Koldo Campos
Koldo Campos
Memoria que respira y pan que se comparte

Cuando perdió la palabra

Cuando sólo le quedaba la palabra, ya viejo, un mal día, sin venir a cuento, se le escapó un ¡coooño! delante del espejo que indignó a su familia, a su maestro, al cura, al patrón... Todos le reprocharon su peligrosa intolerancia.

El hombre pacífico ni siquiera vino al mundo llorando, así de pacífico era. Y siguió creciendo, serenamente, sin dar nunca problemas a nadie.

En la apacible escuela confirmó las ventajas del pacifismo poniendo siempre la otra mejilla, la otra mano, el otro ojo, hasta que manco, ciego y sin mejillas, regresaba tranquilo a casa para escuchar afable las quejas y maldiciones de la familia.

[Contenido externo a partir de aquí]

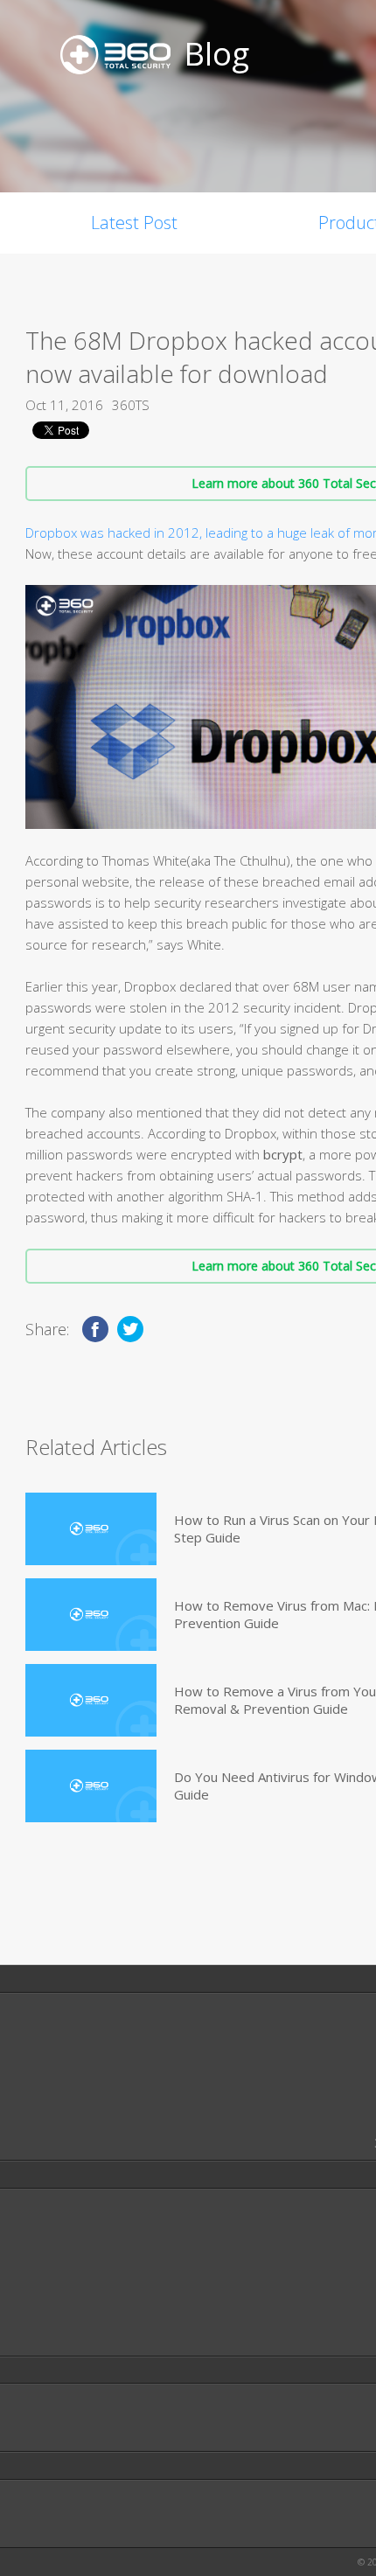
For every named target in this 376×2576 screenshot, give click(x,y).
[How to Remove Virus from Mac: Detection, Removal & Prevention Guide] (91, 1614)
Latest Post (134, 222)
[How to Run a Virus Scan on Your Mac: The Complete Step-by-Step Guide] (91, 1529)
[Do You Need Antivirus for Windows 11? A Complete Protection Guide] (91, 1786)
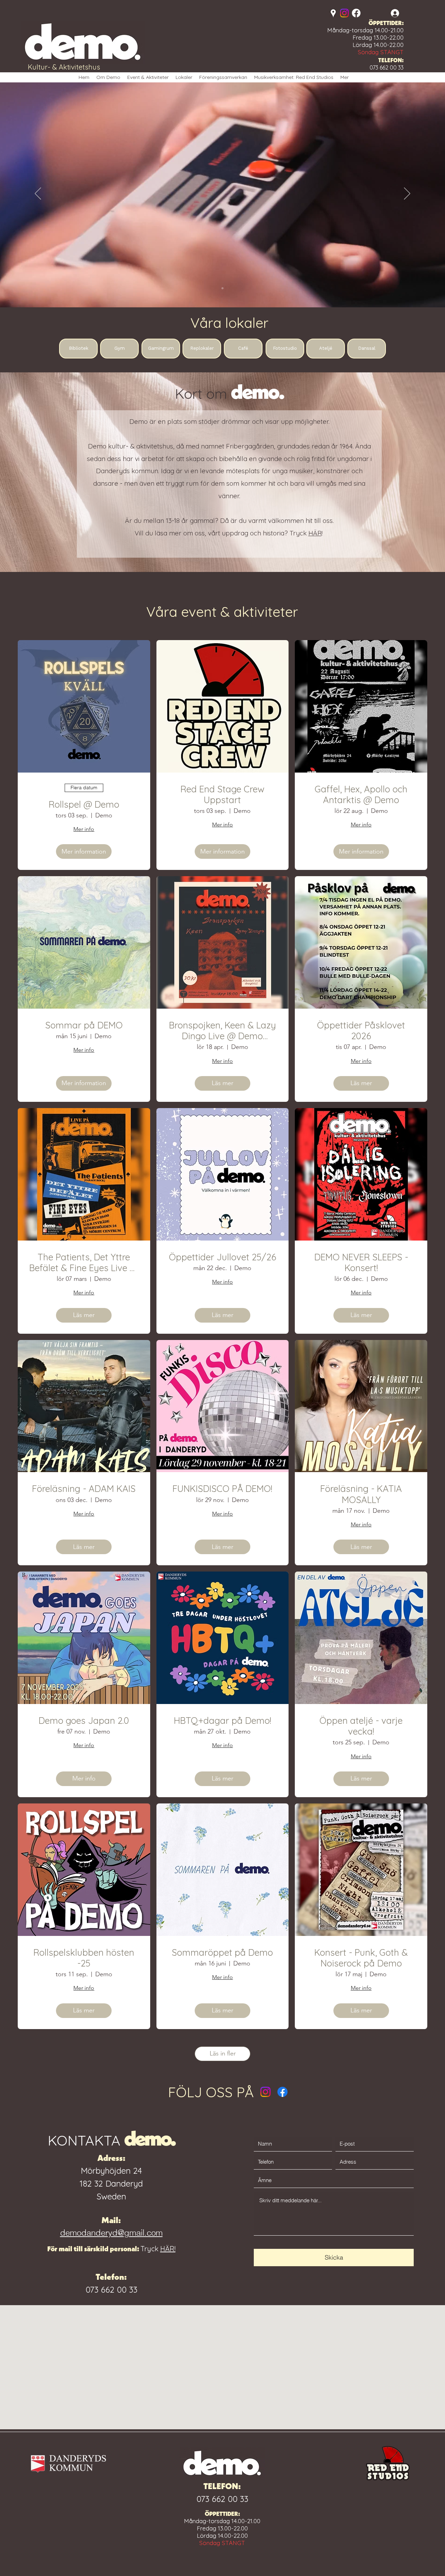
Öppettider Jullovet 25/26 (222, 1257)
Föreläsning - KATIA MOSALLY (361, 1494)
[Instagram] (344, 13)
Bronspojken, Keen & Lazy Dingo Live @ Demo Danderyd (222, 1030)
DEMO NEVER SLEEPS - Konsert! (361, 1262)
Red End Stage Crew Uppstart (222, 794)
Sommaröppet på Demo (222, 1952)
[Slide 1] (222, 288)
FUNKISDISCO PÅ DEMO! (222, 1488)
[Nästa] (407, 194)
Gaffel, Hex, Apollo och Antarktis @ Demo (361, 794)
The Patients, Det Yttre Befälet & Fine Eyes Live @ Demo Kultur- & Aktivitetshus (83, 1262)
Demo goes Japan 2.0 (84, 1720)
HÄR (315, 533)
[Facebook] (356, 13)
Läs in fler (223, 2053)
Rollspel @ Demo (84, 804)
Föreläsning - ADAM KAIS (84, 1488)
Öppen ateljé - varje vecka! (361, 1726)
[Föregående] (38, 194)
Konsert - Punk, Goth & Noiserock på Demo (361, 1958)
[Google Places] (333, 13)
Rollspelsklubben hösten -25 (83, 1958)
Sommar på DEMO (84, 1025)
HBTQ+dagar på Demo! (222, 1720)
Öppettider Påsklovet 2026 (361, 1030)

En el trabajo supo tolerar abusos y consentir excesos, siempre complaciente y complacido de sobrellevar con la mejor de sus sonrisas tantos atropellos. Nada lo amilanaba y, a pesar de los agravios, él correspondía con la otra sonrisa, la otra oreja, el otro pie, hasta que sin mejillas, manco, ciego, amargado, sordo y cojo, se entregaba a la reparadora pesadilla que esa noche le tocara en suerte poniendo siempre por delante su apacible y manso corazón, capaz de perdonarlo todo. Así fue que, además de sin mejillas, manco, ciego, amargado, sordo y cojo, también quedó sin pecho y sin espalda, pero ni siquiera entonces tuvo un mal gesto.

Cuando sólo le quedaba la palabra, ya viejo, un mal día, sin venir a cuento, se le escapó un ¡coooño! delante del espejo que indignó a su familia, a su maestro, al cura, al patrón... Todos le reprocharon su peligrosa intolerancia. Eso fue poco antes de que, también, perdiera la palabra.